I have maintained a factory appearance in my truck (with exception of two tweeters door mounted flush), but opted to install a sound processor and EQ in the center console drawer (between two front seats). In order to route the wires, I used a 1" hole saw to drill a 1" hole in the bottom so that I could run wires through. Is this legal in street? If not, would I need to relocate the processors to (say) an underseat location? The center console retains its function, except that it contains the processors.



(Also)
"All items originally provided from the manufacturer within the vehicle must keep their original location, access, and functional ability, including
but not limited to: center console, glove box, folding and/or stow away seating, and spare tire."

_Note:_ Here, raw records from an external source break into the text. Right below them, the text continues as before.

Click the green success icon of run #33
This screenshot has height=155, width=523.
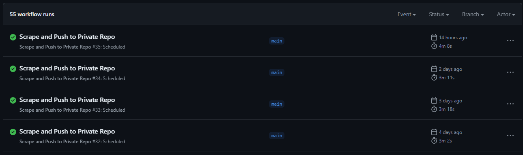(x=13, y=100)
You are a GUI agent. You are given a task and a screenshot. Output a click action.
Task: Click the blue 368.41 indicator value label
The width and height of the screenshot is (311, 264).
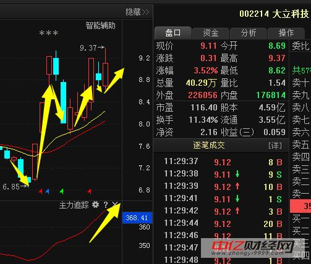137,218
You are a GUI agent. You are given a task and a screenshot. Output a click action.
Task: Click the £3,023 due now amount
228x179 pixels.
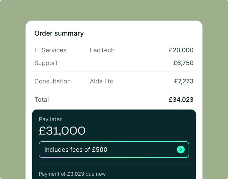click(76, 174)
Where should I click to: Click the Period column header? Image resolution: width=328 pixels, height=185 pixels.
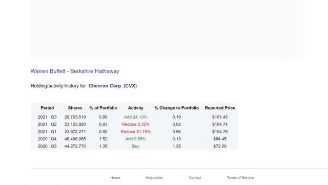click(47, 108)
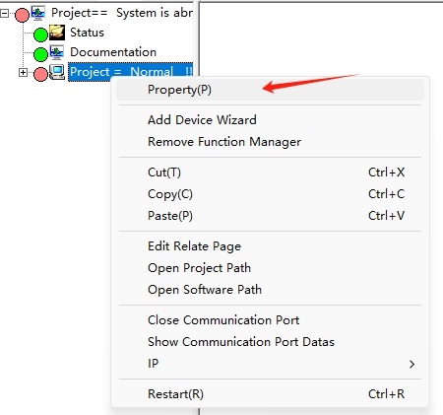Select the Documentation tree item label
This screenshot has width=443, height=415.
click(113, 52)
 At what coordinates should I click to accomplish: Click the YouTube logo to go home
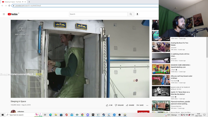pyautogui.click(x=13, y=14)
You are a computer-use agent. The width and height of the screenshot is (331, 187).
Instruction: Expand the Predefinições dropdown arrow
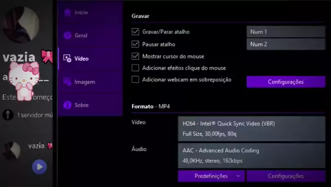pyautogui.click(x=238, y=176)
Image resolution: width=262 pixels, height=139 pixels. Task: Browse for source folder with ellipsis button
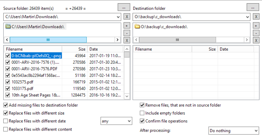pos(124,7)
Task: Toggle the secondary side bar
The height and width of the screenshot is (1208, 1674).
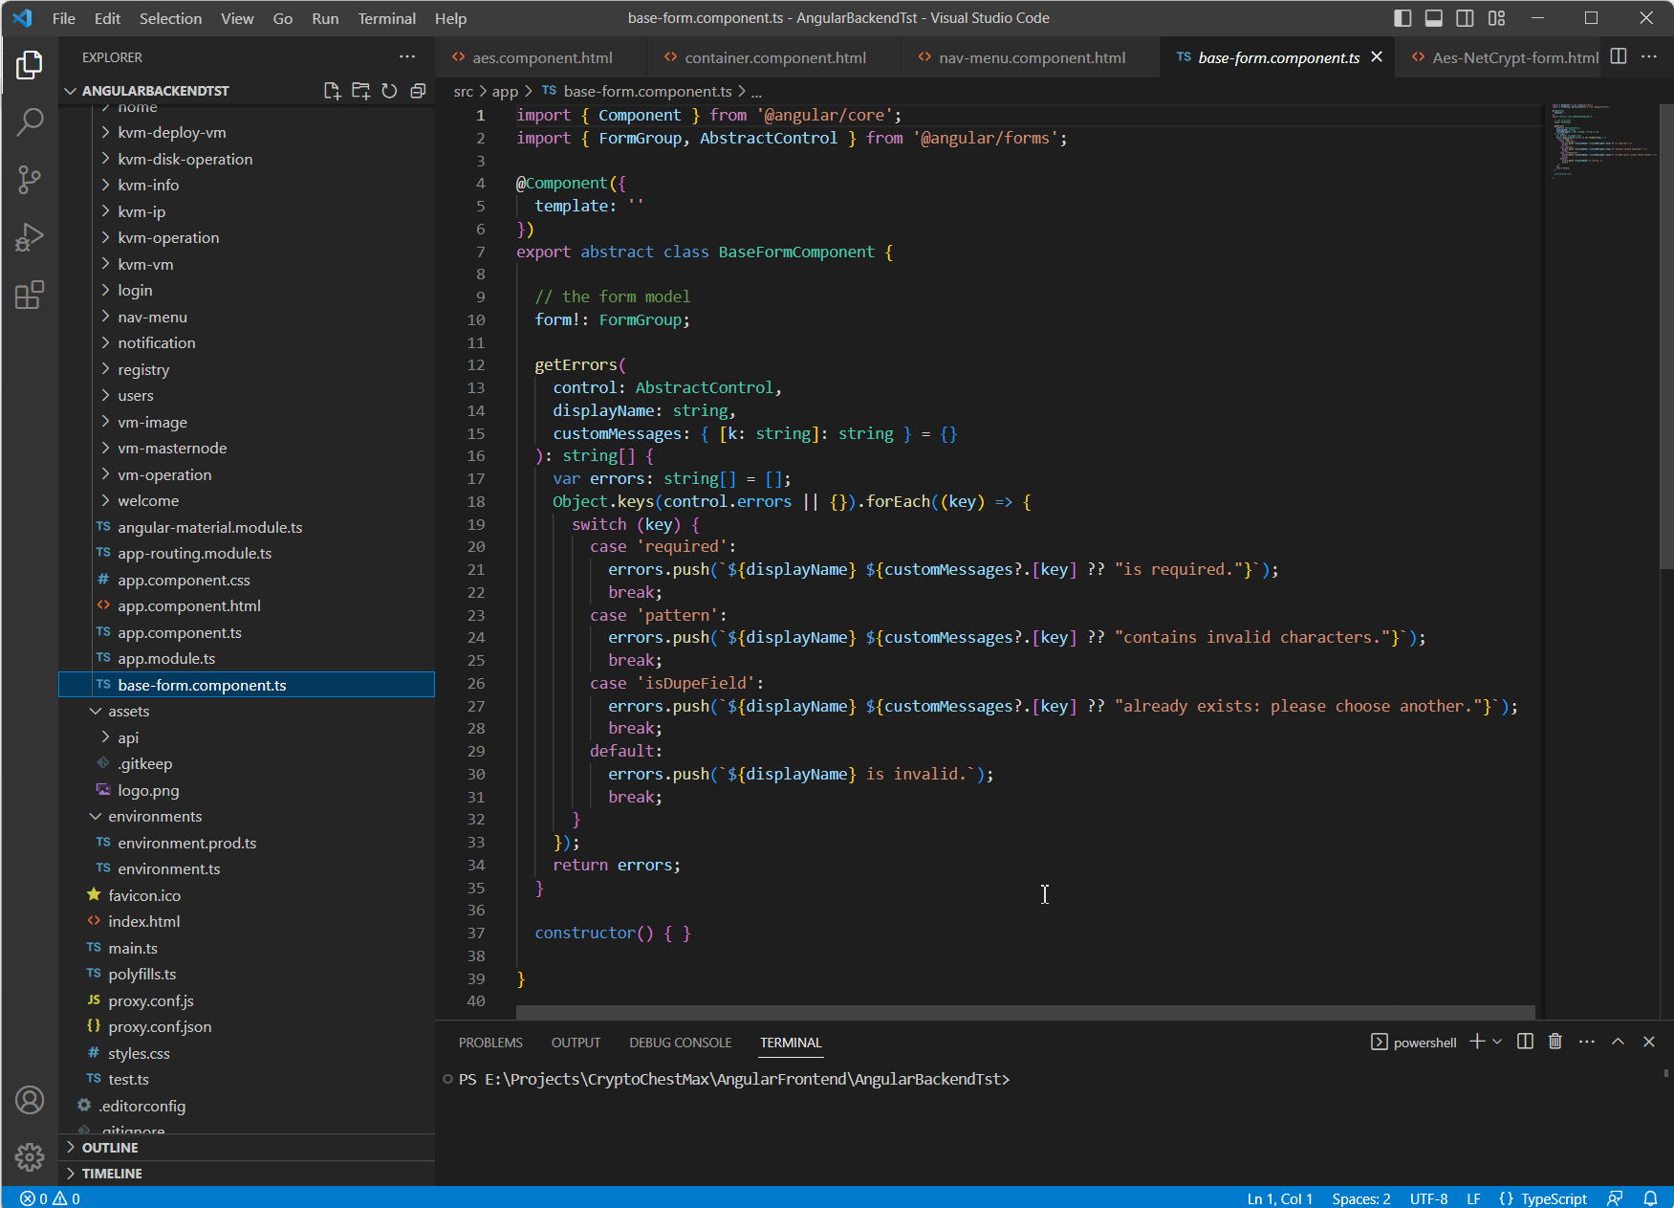Action: [x=1465, y=18]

My question concerning this rule is regarding a factory (optional) accessory found in the full size Dodge Ram Quad Cab. Underneath the rear seats, there is a "folding flat load floor", which is a $100 option on the window sticker. I assume that because it is a $100 option, that it did not come equipped on all trucks, and that I could remove it. The reason I ask, is that the only place to install a sub and amplifiers is under the rear seat. I currently have an amplifier rack installed under one of the rear seats which required removing part of the folding floor accessory. Truck looks completely stock with rear seat down, and no modifications were made beyond unbolting the foldout floor. I have a small 8" underseat (passenger) sub, and was planning to upgrade to a larger unit that fits under the rear seat. If this is not legal, I would have to investigate moving my amps under the driver seat and reinstalling the foldout floor.

(Also)
"Unless mounted in a factory location, subwoofer(s) must be installed in the trunk / cargo area, except for systems that include subwoofers as
part of original factory equipment."

There are underseat storage bins under the rear seats where I would like to install the sub. Does this mean that my current, front underseat (passenger) sub is illegal, and that I have to use the space under the rear seats for the sub? Or does it mean I cant install a sub?


(Also)
My system has the volume knob on the HU, and also has a volume control remote that works with the processor. Can a judge be directed to use the remote control for volume adjustment instead of the HU knob?


Any help appreciated.


----------